Наивная прямолинейность хомяковского стихотворения сделала его законной мишенью для пародирования, ср. «Желанье поэта» Козьмы Пруткова» (1854; см. ниже с. 89). Интересная особенность этой пародии – обнажение в заключительном четверостишии самого принципа метаморфозы и скрытой метапоэтической темы оригинала:
Как сладко было б на свободе Свой образ часто так менять И, век скитаясь по природе, То утешать, то устрашать .
Любопытный негативный комментарий к проблематике протеического ИП – «Зачем» Бенедиктова (1857; № 38):
Зачем смотреть с восторженной любовью На лилию чужого цветника, Где от нее не суждено судьбою Мне оторвать ни одного цветка? И для чего пленяться мне картиной, Когда она – чужая, не моя? Иль трепетать от песни соловьиной, Где я поймать не в силах соловья? Зачем зарей я любоваться стану, Когда она сияет надо мной, И знаю я, что снизу не достану Ее лучей завистливой рукой? Зачем мечтам напрасным предаваться ? Не лучше ли рассудку место дать ? О, да! к чему прекрасным увлекаться, Когда – увы! – нельзя им обладать ?
ИП здесь достаточно интенсивное, но интересным образом преимущественно вопросительное и даже отрицательное. Напрашивается мысль, что объявленной «рационалистической, антипоэтической» теме на формальном уровне соответствует обращение привычной инфинитивно-тропеической парадигмы вспять – ее субверсивная редукция. Вопросительно-отрицательные инфинитивы и управляющие ими предикаты последовательно подрывают стандартные связи по смежности (речь идет о неотрывании цветка, непоимке соловья, недосягаемости лучей зари и т. п.). Отвержению подвергается и ключевая в ИП вокабула «чужой»: И для чего пленяться мне картиной, Когда она – чужая, не моя…? Всему этому деконструктивному кластеру вторит систематический и полный отказ от метафорики[17]. В целом перед нами еще один вариант купирования свойственной ИП экспансии теми или иными средствами (вспомним негативность Микеланджело и Сологуба).
Невзирая на Пруткова и Бенедиктова, полвека спустя Брюсов обращается к той же протеической тропике, формально обогащая ее деепричастными конструкциями, а тематически – мотивами модернистской рефлексии (смерть; сон бытия; сознавать) и ее ницшеанско-нарциссического преодоления.

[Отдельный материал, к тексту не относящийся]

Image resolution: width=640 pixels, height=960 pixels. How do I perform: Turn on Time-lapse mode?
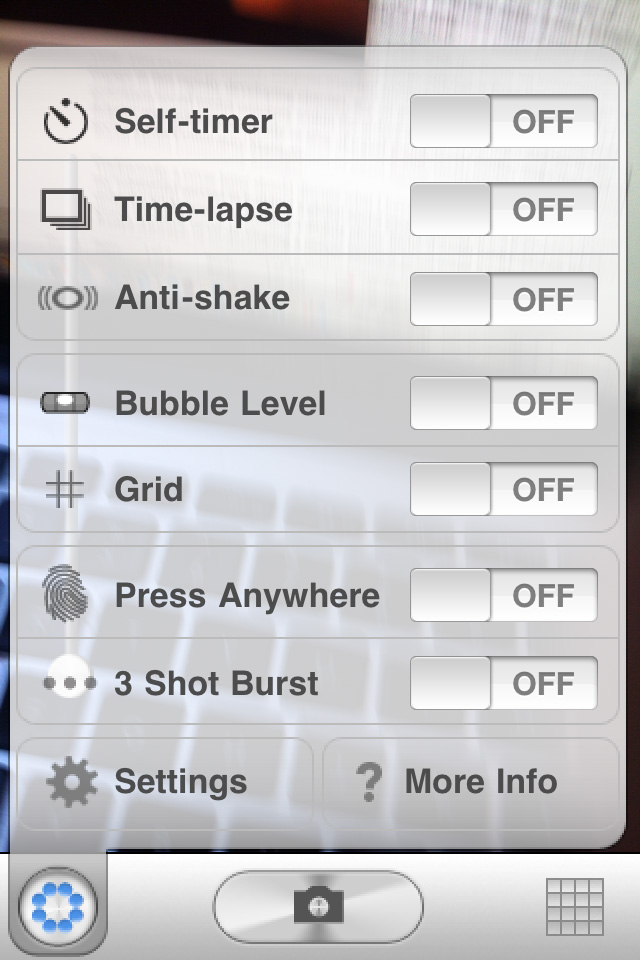(x=503, y=210)
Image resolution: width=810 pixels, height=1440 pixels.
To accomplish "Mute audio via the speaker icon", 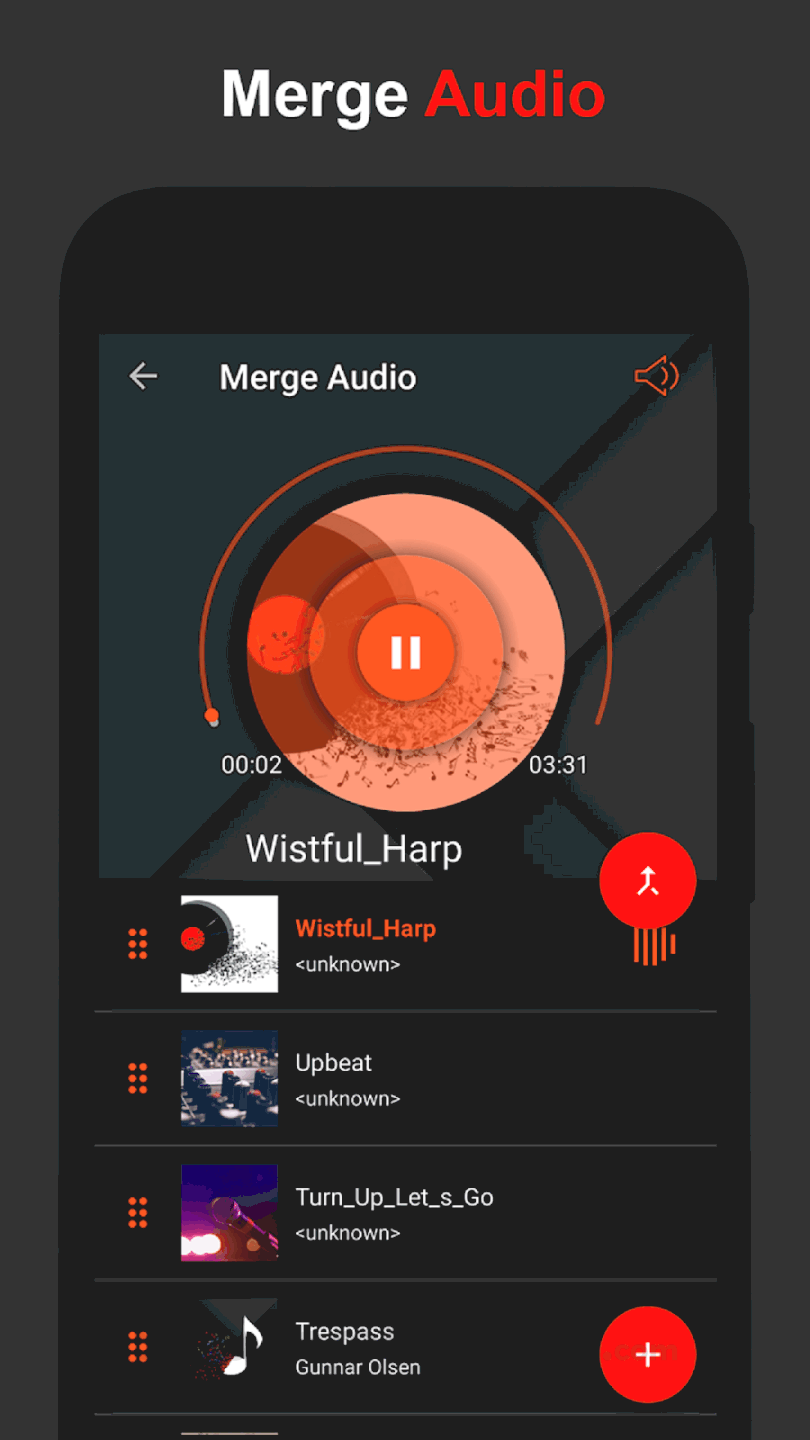I will click(658, 376).
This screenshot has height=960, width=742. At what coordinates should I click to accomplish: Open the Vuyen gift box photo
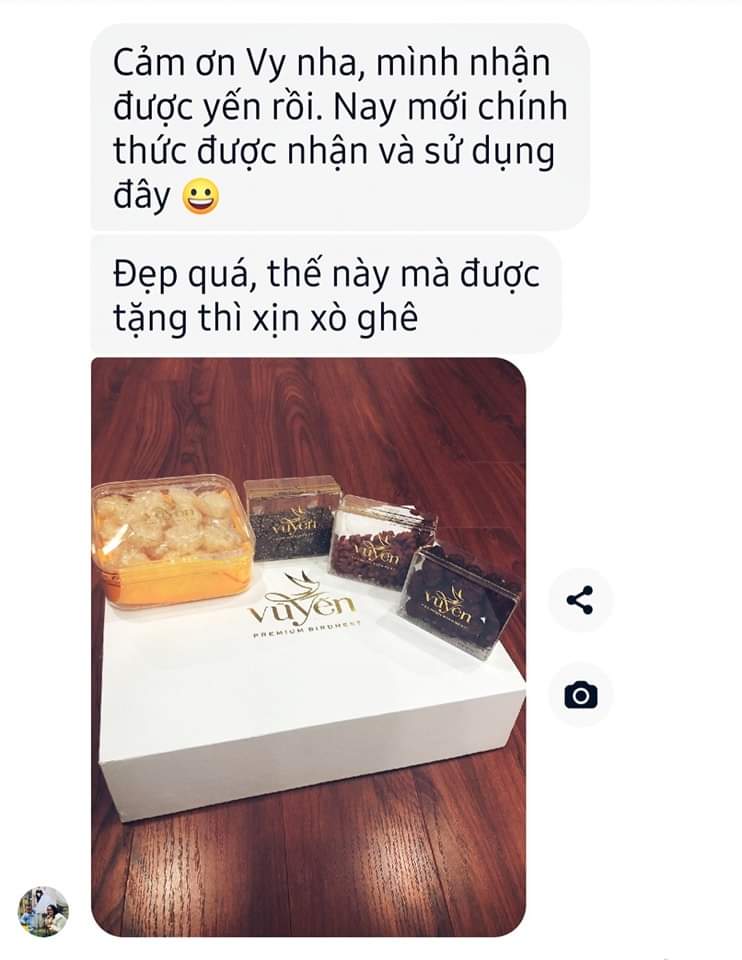(x=308, y=646)
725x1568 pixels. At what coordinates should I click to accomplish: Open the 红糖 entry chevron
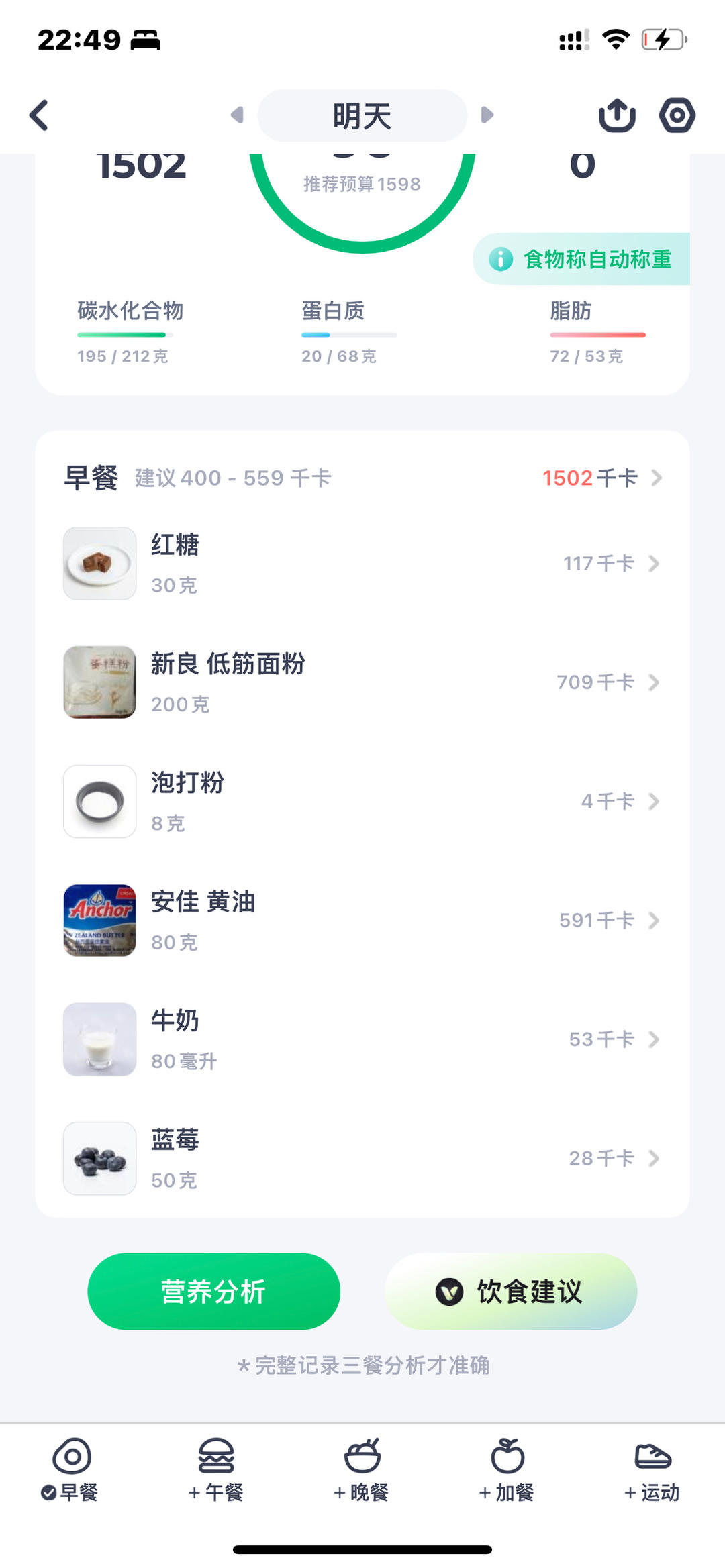click(x=654, y=564)
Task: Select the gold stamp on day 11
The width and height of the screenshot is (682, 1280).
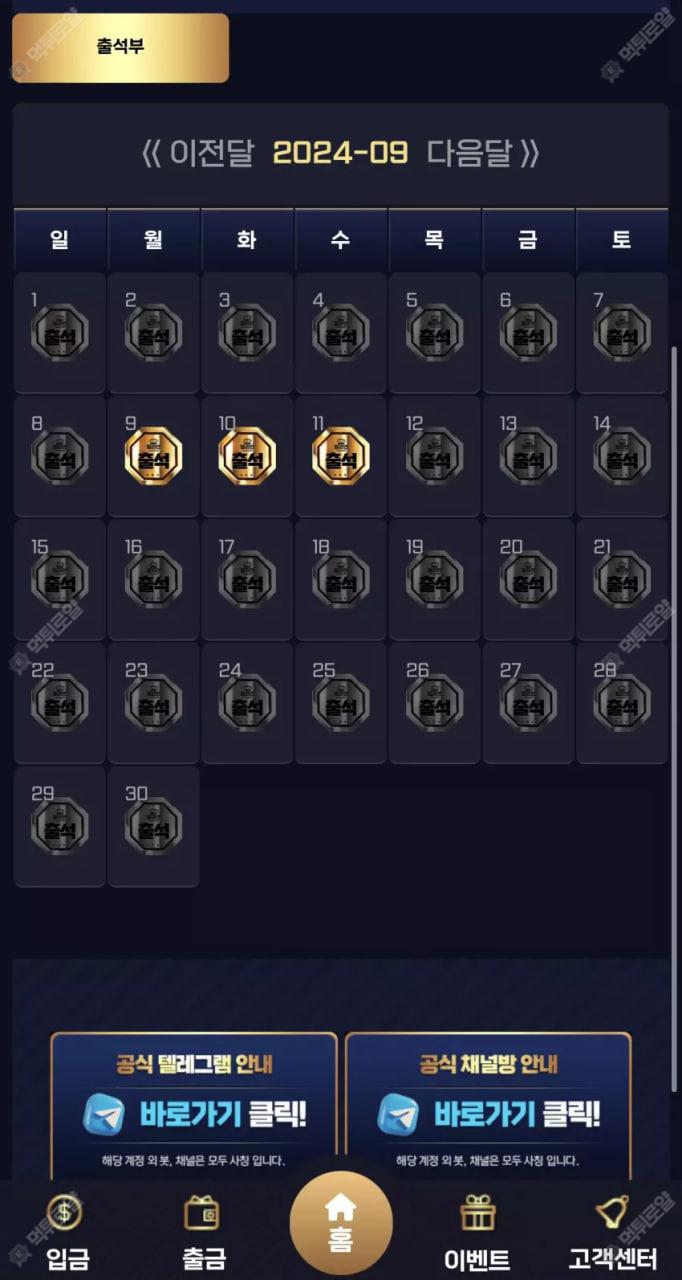Action: (341, 456)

Я желал бы рекой извиваться По широким и сочным лугам, В камышах незаметно теряться , Улыбаться небесным огням <…> Раскатиться дорогой веселой К молодой суете городов <…> Я хочу и по смерти и в море Сознавать свое вольное я! («К самому себе»; 1900; № 135).
Метаморфозы в духе Хомякова (превращение в реку и дорогу) сопровождаются соответствующей гиперболической экспансией в плане смежности (извиваться по; теряться в; улыбаться… огням). Финал же совмещает экспансию с минималистским возвратом назад: бросок в чужой внешний мир диалектически совмещается с регрессивным уходом в свое «я».
Замена/завершение протеической экспансии регрессией/смертью/воскресением – естественные экзистенциальные поправки к романтическому гипероптимизму типа хомяковского.
Пример последовательно регрессивного варианта ИП – клюевское стихотворение 1928 г.; процитирую два начальных четверостишия:
Вернуться с оленьего извоза, С бубенцами, с пургой в рукавицах, К печным солодовым грозам, К ржаным и щаным зарницам. К черемухе белой, – женке, К дитяти – свежей поляны.
Текст открывается программным абсолютным инфинитивом Вернуться, причем возвращение к предметам и существам своего, домашнего мира совершается из внешнего мира, но это мир природы, противопоставленный дому лишь пространственно и риторически: в ценностном отношении олений извоз, бубенцы, пурга и рукавицы дóроги русофильствующему субъекту ничуть не меньше. Богатую метафорику определяет вчитывание гроз, зарниц, черемухи и поляны в предметы быта (печку, хлеб, щи) и в фигуры членов семьи (женки, дитяти). В результате, несмотря на обращение траектории вовнутрь, интенсивные смежностные контакты отчасти как бы сохраняют внешнюю направленность (к… грозам, к… зарницам, к… черемухе, к… полян[е]).